PHYSICIANS HAVE TO USE CRITICAL THINKING
TO ASSESS THE QUALITY OF THE EVIDENCE AND HOW IT RELATES TO THEIR INDIVIDUAL PATIENT’S CHARACTERISTICS AND CONDITIONS.
In addition, staying up-to-date on the latest research is much easier for physicians than it used to be. “Once upon a time, medical students had to go to Index Medicus and do literature searches by hand. Now they can do it digitally,” Ludmerer says. “At Washington University School of Medicine, for medical students and residents, we have increased our focus on learning to analyze studies critically — not just to review findings but also to review the methods used and to look at the study in a very rigorous fashion.”

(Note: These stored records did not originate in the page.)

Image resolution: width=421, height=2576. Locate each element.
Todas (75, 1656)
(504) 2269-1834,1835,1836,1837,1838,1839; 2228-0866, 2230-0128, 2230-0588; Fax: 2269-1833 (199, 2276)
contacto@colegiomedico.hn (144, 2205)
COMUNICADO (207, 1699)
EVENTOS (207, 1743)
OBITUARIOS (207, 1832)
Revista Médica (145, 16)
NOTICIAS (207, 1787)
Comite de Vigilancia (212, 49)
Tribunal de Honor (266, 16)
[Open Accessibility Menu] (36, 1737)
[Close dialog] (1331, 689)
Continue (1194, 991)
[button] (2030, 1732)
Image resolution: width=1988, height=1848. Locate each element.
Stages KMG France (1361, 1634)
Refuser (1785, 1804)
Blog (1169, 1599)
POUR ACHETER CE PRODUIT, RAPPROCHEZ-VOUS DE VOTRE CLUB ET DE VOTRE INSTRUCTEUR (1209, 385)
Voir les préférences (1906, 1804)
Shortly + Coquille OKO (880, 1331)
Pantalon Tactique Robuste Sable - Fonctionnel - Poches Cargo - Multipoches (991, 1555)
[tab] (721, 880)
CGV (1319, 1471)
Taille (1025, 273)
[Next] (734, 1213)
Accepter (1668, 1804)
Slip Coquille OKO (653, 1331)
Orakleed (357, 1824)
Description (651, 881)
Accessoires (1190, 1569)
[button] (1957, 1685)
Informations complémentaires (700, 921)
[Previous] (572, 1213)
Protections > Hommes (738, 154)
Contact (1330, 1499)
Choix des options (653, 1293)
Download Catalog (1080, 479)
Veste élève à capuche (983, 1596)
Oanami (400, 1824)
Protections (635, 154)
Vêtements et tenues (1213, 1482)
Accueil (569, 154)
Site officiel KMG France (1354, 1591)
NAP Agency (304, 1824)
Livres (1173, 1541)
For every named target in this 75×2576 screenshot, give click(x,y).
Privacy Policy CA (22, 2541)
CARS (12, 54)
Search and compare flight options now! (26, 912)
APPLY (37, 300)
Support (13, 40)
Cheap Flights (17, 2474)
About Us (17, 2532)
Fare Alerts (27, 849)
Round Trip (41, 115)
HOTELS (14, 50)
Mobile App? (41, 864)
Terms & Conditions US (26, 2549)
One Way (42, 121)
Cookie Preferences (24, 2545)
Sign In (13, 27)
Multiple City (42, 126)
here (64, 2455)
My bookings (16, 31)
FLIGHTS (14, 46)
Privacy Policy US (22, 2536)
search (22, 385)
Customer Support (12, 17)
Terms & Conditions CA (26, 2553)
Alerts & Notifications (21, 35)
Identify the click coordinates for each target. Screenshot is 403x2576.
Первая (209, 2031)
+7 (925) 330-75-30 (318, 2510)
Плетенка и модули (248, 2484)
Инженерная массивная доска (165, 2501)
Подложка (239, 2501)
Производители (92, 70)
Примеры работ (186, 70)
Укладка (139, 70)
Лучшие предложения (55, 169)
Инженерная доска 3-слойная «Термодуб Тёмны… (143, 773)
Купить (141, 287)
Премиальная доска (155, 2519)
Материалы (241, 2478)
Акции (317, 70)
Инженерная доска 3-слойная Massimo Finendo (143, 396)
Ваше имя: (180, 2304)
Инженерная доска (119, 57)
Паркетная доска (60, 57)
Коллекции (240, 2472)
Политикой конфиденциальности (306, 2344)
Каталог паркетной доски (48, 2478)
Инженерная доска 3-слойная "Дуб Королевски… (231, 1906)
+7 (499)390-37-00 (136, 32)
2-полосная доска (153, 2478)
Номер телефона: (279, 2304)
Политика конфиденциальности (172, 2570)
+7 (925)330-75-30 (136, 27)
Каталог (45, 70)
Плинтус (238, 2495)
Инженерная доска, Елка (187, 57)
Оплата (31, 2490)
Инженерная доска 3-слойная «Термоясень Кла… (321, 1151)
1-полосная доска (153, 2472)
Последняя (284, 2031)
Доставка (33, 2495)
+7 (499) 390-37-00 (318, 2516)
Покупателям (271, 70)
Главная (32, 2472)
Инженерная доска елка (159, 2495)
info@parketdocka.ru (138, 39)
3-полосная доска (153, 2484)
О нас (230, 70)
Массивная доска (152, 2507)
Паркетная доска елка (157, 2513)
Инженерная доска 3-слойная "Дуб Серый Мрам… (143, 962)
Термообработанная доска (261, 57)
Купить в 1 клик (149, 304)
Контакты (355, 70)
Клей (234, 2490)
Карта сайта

This ability to critically analyze studies is crucial for recognizing flawed research methods or questionable conclusions. In addition, the rapid increase in numbers and types of clinical-practice guidelines can mean that for people with multiple comorbidities, many individual guidelines might be relevant, making clinical application difficult.
But Fraser and Ludmerer agree that research is constantly improving — and will continue to do so — as will a physician’s ability to interpret it and use it to make treatment decisions for individual patients.
“The creation of modern medicine and every step forward since then has occurred because of evidence,” Ludmerer says. “And the continued ability of physicians to think critically and to determine whether a research conclusion is justified — and whether it applies to their patients — may trigger ideas about how to make the medicine of tomorrow even better.”